- [Work instructions]: Below are records; transcribe only the line with "1270x952 pixels. At" and those after it, through the last line, without any change.

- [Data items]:
========================================

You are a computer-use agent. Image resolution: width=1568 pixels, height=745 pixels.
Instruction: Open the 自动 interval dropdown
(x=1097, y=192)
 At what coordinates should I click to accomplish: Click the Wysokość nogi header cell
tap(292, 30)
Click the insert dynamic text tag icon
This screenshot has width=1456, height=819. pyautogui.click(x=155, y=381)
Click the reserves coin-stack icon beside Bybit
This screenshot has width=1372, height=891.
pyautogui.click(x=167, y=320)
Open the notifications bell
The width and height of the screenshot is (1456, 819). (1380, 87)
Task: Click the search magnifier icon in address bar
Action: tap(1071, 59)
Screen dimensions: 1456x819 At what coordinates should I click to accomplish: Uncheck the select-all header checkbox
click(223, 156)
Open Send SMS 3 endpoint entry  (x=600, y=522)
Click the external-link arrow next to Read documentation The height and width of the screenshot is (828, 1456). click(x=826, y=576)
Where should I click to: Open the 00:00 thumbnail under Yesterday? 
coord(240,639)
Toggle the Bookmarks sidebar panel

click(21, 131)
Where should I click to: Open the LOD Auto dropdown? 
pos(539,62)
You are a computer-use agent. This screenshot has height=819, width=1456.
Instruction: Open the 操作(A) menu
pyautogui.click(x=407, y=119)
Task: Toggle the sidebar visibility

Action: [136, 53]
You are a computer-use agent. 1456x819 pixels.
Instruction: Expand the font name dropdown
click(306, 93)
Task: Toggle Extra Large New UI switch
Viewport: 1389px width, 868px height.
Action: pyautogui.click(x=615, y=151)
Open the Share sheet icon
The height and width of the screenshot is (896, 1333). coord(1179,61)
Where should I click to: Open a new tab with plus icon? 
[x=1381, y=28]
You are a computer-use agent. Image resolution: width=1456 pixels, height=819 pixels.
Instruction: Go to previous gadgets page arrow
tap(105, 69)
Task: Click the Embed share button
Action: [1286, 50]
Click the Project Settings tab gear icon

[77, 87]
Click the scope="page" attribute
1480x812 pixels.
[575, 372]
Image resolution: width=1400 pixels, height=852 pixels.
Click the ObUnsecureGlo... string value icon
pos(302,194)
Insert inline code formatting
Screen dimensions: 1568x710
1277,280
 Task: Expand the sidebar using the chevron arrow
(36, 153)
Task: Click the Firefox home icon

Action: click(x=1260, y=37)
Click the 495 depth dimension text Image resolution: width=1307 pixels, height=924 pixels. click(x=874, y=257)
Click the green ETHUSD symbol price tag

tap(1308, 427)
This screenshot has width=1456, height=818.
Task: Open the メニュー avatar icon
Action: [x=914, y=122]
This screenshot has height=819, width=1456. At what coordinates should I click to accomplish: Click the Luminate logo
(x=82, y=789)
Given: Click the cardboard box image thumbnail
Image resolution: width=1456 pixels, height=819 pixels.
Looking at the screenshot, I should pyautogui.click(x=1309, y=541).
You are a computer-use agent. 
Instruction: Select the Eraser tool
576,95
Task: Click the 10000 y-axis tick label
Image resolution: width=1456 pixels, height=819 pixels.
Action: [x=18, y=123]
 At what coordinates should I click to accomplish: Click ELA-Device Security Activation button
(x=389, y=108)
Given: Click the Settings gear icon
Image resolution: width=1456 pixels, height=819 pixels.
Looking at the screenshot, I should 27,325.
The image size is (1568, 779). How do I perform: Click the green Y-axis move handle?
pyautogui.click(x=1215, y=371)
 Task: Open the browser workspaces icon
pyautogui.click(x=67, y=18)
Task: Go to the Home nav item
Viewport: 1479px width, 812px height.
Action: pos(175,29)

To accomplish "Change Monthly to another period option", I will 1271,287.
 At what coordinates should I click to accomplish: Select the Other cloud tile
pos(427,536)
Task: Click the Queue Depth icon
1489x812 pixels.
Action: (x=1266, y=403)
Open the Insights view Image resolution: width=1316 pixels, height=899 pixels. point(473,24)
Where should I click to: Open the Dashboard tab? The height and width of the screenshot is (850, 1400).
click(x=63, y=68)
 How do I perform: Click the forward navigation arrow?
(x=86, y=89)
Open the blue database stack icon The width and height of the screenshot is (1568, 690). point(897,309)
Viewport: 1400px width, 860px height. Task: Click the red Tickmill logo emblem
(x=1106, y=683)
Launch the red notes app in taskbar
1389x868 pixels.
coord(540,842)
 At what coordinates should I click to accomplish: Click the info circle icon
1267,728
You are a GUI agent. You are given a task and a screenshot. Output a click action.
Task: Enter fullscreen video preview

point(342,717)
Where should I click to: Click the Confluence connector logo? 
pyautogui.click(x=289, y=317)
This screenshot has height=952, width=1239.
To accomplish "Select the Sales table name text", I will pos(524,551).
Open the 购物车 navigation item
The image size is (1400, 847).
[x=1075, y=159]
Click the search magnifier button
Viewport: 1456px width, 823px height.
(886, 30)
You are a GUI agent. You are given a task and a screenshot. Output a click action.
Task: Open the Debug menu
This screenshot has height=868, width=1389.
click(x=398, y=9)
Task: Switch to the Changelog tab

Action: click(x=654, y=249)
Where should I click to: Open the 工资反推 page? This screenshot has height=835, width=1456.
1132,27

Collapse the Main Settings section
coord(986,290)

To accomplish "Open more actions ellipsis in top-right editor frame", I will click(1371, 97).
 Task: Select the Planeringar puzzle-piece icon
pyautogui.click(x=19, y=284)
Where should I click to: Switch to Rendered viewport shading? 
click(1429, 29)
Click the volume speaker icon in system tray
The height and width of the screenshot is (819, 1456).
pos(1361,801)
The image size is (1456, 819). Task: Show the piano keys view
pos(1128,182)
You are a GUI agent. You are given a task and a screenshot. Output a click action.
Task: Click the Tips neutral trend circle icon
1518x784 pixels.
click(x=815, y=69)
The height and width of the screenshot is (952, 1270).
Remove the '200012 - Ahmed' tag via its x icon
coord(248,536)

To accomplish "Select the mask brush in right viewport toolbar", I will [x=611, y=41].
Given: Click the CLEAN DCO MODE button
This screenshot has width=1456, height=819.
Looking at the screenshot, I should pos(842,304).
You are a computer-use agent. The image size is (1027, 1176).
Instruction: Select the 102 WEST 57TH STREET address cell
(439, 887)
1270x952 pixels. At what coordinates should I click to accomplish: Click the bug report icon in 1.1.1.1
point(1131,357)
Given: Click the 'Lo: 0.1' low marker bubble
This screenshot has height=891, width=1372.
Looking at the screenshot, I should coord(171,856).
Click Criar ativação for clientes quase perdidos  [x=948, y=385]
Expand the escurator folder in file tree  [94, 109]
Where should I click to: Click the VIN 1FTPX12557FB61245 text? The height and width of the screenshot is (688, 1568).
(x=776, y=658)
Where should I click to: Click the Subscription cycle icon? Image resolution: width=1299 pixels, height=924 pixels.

========================================

- [Response for this exercise]:
1270x952 pixels. At what coordinates should I click to accomplish: Click the bug report icon in 1.1.1.1
point(1131,357)
Given: Click the 'Lo: 0.1' low marker bubble
This screenshot has height=891, width=1372.
Looking at the screenshot, I should coord(171,856).
Click Criar ativação for clientes quase perdidos  [x=948, y=385]
Expand the escurator folder in file tree  [94, 109]
Where should I click to: Click the VIN 1FTPX12557FB61245 text? The height and width of the screenshot is (688, 1568).
(x=776, y=658)
Where should I click to: Click the Subscription cycle icon? Image resolution: width=1299 pixels, height=924 pixels.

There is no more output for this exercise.